I duck my head, embarrassed. I grab my tablet and shove it into my oversized bag.

“No, you’re a natural beauty,” Grizz insists to my mom.

She chuckles and shakes her head. “If you think that, then you’ve been spending too much time alone up there in that cabin of yours. You need a girl, son.”

“Only one girl has my heart,” he answers with a wink at her.

She chuckles and shakes her head as she pushes the joystick on her electric wheelchair and starts toward the door. I follow behind the two of them, half listening as they banter. It’s going to be a late night between editing my podcast episode and getting the shop inventory put away. Normally, this is something that my brothers would be there to help with. But the Taylor family helped us so much after Dad died that whenever they need anything, my brothers show up to help them.

I get Mom settled in the truck while Grizz loads her wheelchair into the truck bed and secures it. We’ll get a medical transport van soon, but we just now managed to get Mom comfortable with the idea of using the chair.

Mom is quieter than usual on the drive home, and I don’t work to fill the silence. I’m too busy thinking about Grizz. The last time I talked to him—really talked to him—was two years ago. After that, I realized I was being ridiculous.
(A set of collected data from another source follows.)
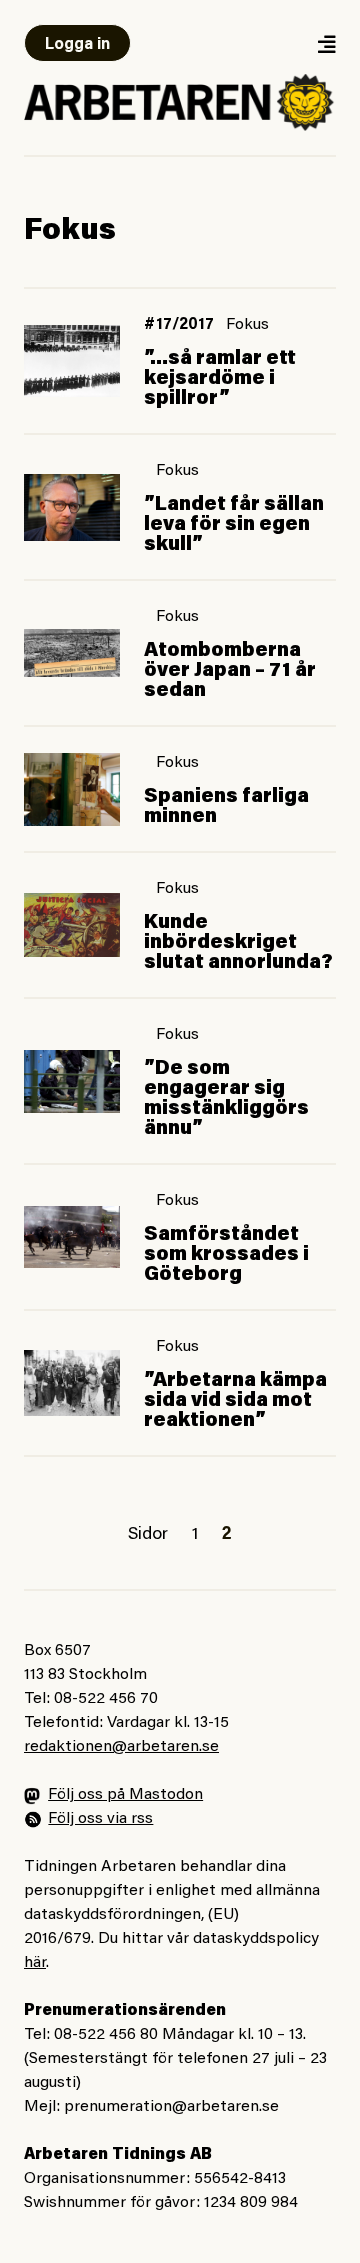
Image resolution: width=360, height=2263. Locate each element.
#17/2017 (179, 325)
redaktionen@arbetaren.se (121, 1747)
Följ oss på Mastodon (125, 1795)
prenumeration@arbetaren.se (171, 2107)
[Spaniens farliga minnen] (72, 789)
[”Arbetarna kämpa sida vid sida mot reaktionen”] (72, 1383)
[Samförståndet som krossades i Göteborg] (72, 1237)
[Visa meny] (326, 43)
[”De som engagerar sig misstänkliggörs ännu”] (72, 1081)
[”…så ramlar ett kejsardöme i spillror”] (72, 361)
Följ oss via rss (100, 1819)
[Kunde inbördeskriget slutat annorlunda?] (72, 925)
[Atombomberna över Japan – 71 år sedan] (72, 653)
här (35, 1963)
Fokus (247, 325)
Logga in (77, 45)
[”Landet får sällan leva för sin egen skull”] (72, 507)
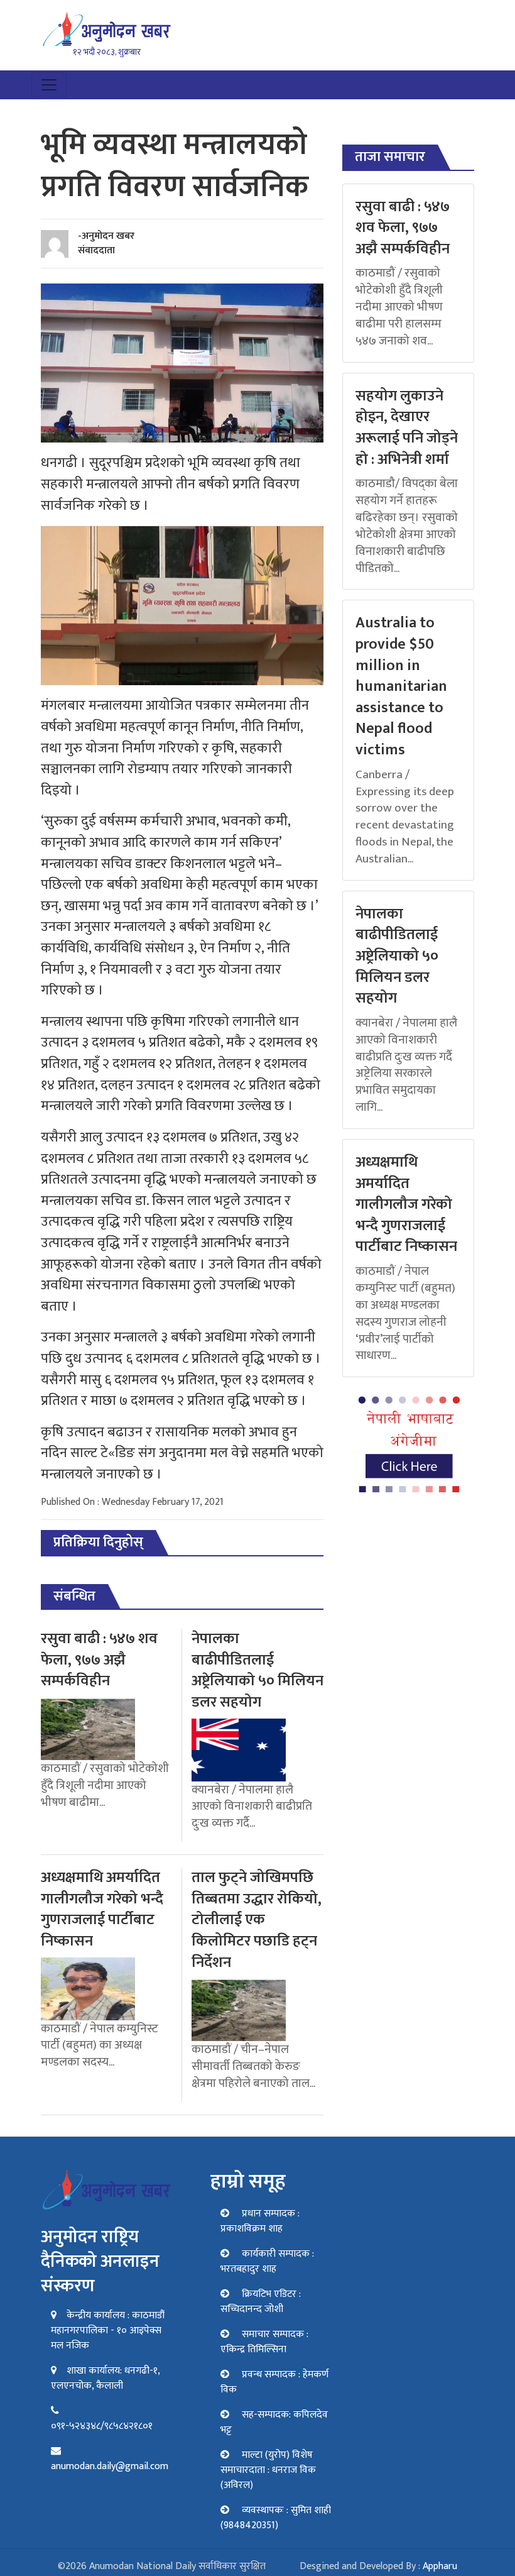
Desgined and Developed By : (378, 2566)
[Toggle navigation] (49, 84)
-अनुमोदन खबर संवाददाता (106, 243)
I’d never get Grizz to see me as anything other than Greer’s younger sister.

It’s not until we’re home that Mom opens my bag. She frowns. “There’s only one tablet in here.”

“I put both of them in there,” I explain and reach for the bag myself. But when I look inside, I realize she’s right. There’s only one tablet here. I open the case and quickly realize I took Mom’s, which means my tablet is still at the shop.

With Grizz.

A pit forms in my stomach. He wouldn’t have opened it. He wouldn’t have looked at it. Please don’t let him have looked at it.